If one doesn't know the programming language, no program will be clear, if they do know the language, any simple and well-written program will be clear. Clarity is a property partially of the reader and partially of the program, not the programming language.
For someone who knows the APL symbols, what an APL expression does is self-explanatory. Someone who does not like symbols can replace them with keywords, that does not change the APL syntax.
The only problem is that you can write a very complex APL expression, which may be equivalent with a page of text in other programming languages. In such cases it is still easy to see what the expression does, but its purpose may be completely obscure, e.g. because you are unfamiliar with the algorithm implemented there, so you need comments explaining why those operations are done.
In many cases you can do like you suggest, you can split a very big expression in many subexpressions and store intermediate results in temporary variables to which you give names that are suggestive for their purpose, instead of adding comments.
However, I see this solution as inferior to just providing short comments for the subexpressions, which give you the same information as the intermediate variable names, but without forcing the compiler to choose an expression evaluation strategy that may be suboptimal.
I completely agree that "The ideal program is clear enough to be self explanatory".
However, regardless of the programming language, it is very frequent to see programs where it is clear what is done, but you cannot understand why that is done. In most cases you already have precise expectations about what the program should do, but you see that it does something else, without any apparent reason. In many cases, the program does certain things because there are certain corner cases that are not at all obvious from the existing system documentation, or worse they are not documented at all anywhere, except for the presence of a mysterious program section that handles them. Even worse is when such mysterious program sections are present only because of some historical reasons, which are no longer true, and now the code is superfluous or even harmful.

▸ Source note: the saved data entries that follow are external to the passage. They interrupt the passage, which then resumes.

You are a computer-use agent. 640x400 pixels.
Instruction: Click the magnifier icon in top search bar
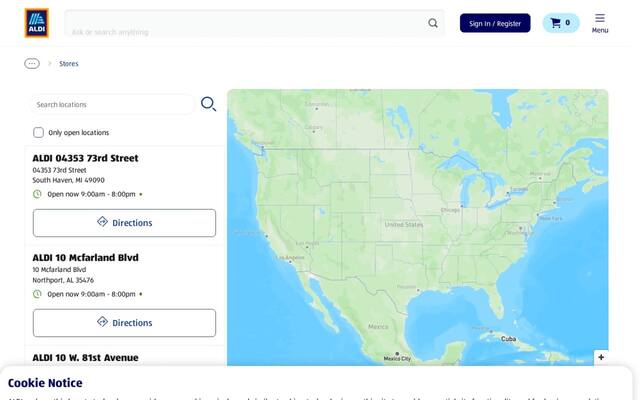[x=433, y=23]
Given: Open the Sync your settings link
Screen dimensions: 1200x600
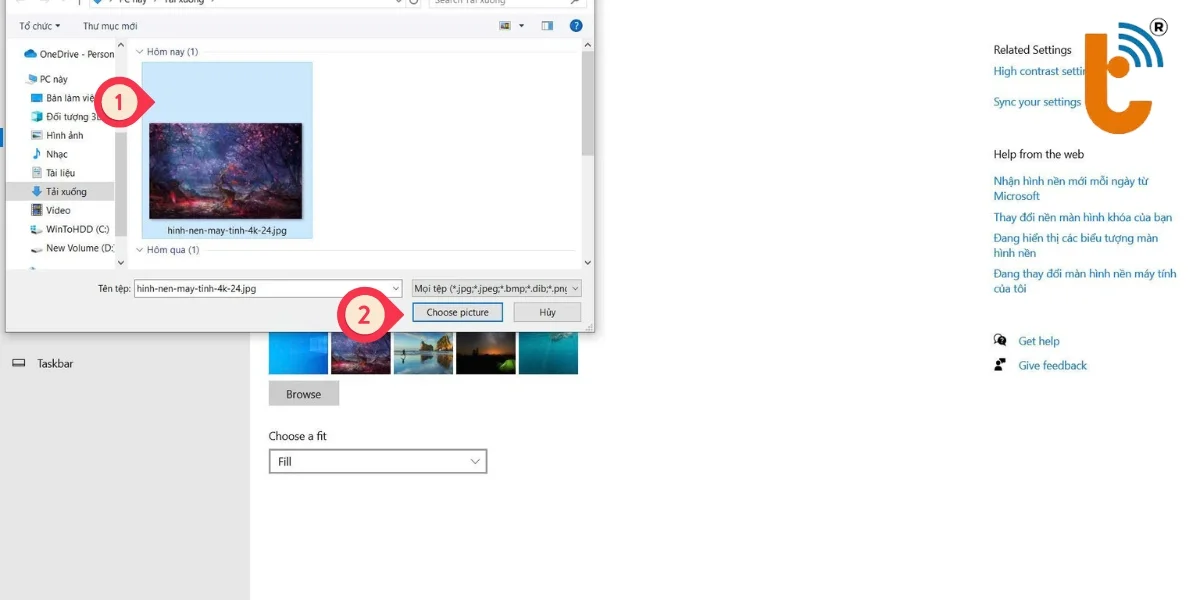Looking at the screenshot, I should coord(1037,102).
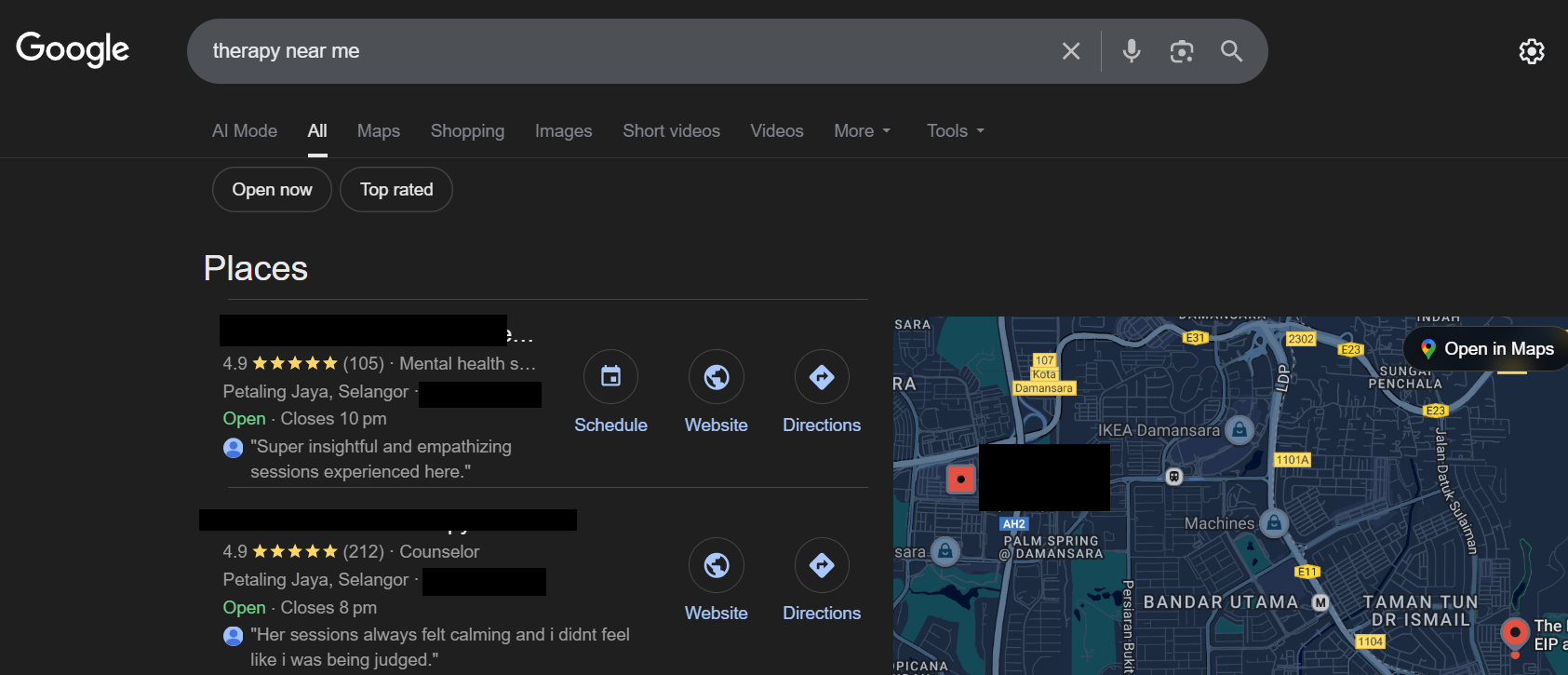
Task: Click the Open in Maps button
Action: pyautogui.click(x=1487, y=349)

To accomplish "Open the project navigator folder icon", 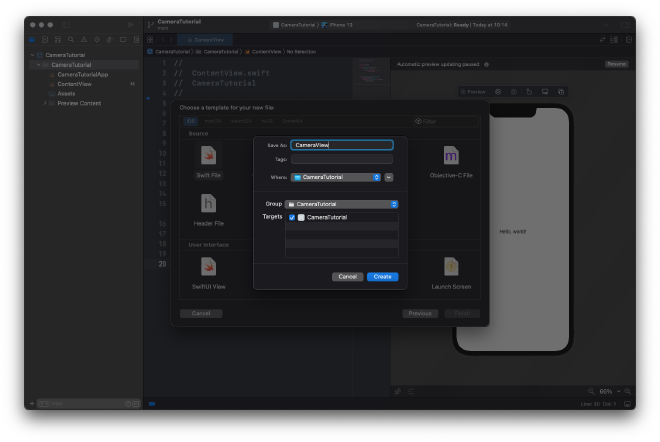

These frequently encountered situations can be prevented only by adequate comments about the purpose of the code, regardless how self-explanatory is what it does.
No one has ever written an "ideal program".
yes I agree. In case of APL, if your readers are mathematicians, I guess it could well be the language of choice.
And yes like I already said, self explanatory code is not always possible but more often than not it is. It just takes a little extra care and thought.
APL was born as a mathematical notation, pertaining to the blackboard, so it makes sense to write it using a writing implement. Its terseness would make it ideal for the handwriting world, it's REPL implementation would give quick feedback loops, you could move around input and output streams.
You could be in a sofa, writing the solution, expending most of your energy thinking, not writing, once you got used to the new way of thinking and the vocabulary.
If you haven't tested any array language I would recommend you try to solve things using one, and check existing solutions so you can see how to think differently. Some problems are naturally easier with this approach, some are harder.